Fuel prices in Kenya have surged to historic highs following a sharp increase in global crude oil prices and rising shipping costs, intensifying pressure on households and businesses across the region.
The latest adjustment, announced by the Energy and Petroleum Regulatory Authority (EPRA), took effect on April 15, 2026, pushing petrol and diesel prices to their highest levels ever recorded in the country. The development reflects mounting global energy market volatility, with ripple effects now being felt across East Africa.
According to EPRA, the increase has been driven primarily by a rise in landed costs—the total expense of importing fuel, including purchase price, freight, and insurance. These costs have climbed significantly in recent months due to disruptions in global supply chains and heightened geopolitical tensions affecting key maritime routes.
One of the most critical pressure points has been the Strait of Hormuz, a vital corridor through which a substantial portion of the world’s oil supply passes. Ongoing tensions in the region have increased shipping risks, leading to higher freight charges and insurance premiums for oil shipments destined for global markets, including East Africa.
The impact is clearly reflected in regional fuel price comparisons, with Kenya now recording the highest pump prices in East Africa.
Fuel prices per litre across the region, converted into Tanzanian shillings, currently stand as follows:
- Kenya — Tsh 4,139
- Rwanda — Tsh 4,079
- Tanzania — Tsh 3,820
- Uganda — Tsh 3,635
The data places Kenya at the top, followed closely by Rwanda, while Tanzania and Uganda maintain relatively lower, though still elevated, price levels.
Energy analysts note that Kenya’s position is partly influenced by its taxation structure, currency pressures, and reliance on imported refined petroleum products. While all East African countries are affected by global price movements, differences in subsidies, exchange rates, and regulatory frameworks contribute to the variation in pump prices.
Also Read; Dollar Grip Faces Quiet Challenge From Rising Alternatives
The surge comes at a time when global oil markets are experiencing renewed instability. Supply disruptions linked to production constraints and geopolitical tensions have tightened availability, while shipping bottlenecks have added further strain. As a result, countries that depend heavily on imports—such as those in East Africa—are particularly vulnerable to price shocks.

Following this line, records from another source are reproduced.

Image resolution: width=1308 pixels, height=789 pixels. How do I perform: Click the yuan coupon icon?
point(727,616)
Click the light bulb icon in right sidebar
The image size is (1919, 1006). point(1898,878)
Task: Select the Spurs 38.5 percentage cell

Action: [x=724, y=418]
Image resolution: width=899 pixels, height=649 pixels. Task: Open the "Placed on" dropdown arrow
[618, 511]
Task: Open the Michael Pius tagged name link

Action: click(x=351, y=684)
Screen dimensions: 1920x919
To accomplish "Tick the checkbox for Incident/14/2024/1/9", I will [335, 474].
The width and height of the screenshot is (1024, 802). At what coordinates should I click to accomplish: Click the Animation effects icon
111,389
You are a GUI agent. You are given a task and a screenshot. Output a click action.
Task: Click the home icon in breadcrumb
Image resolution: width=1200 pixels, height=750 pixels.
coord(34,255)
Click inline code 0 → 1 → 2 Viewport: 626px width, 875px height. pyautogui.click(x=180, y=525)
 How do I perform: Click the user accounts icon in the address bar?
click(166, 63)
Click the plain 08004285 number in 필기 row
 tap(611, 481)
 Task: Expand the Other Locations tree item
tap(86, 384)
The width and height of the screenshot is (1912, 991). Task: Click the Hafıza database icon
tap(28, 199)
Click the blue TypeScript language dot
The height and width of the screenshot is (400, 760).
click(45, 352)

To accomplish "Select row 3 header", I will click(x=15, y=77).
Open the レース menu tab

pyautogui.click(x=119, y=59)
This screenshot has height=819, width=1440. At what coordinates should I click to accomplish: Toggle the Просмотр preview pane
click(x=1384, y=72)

For consumers, the implications are immediate. Higher fuel prices typically translate into increased transportation costs, which in turn raise the price of goods and services. This creates inflationary pressure across multiple sectors, from food distribution to manufacturing and logistics.
Businesses, especially those reliant on transport and energy-intensive operations, are also expected to feel the strain. Industry stakeholders warn that sustained high fuel costs could slow economic activity and reduce profit margins, particularly for small and medium-sized enterprises.
Regionally, the trend signals a broader challenge. East African economies, many of which are still recovering from previous global shocks, now face renewed pressure from energy costs that are largely beyond domestic control. Policymakers may be forced to consider measures such as tax adjustments, targeted subsidies, or strategic reserves to cushion the impact.
Despite the current surge, experts caution that fuel prices remain highly sensitive to global developments. Any easing of geopolitical tensions or stabilization in supply chains could lead to price corrections. However, for now, the outlook remains uncertain.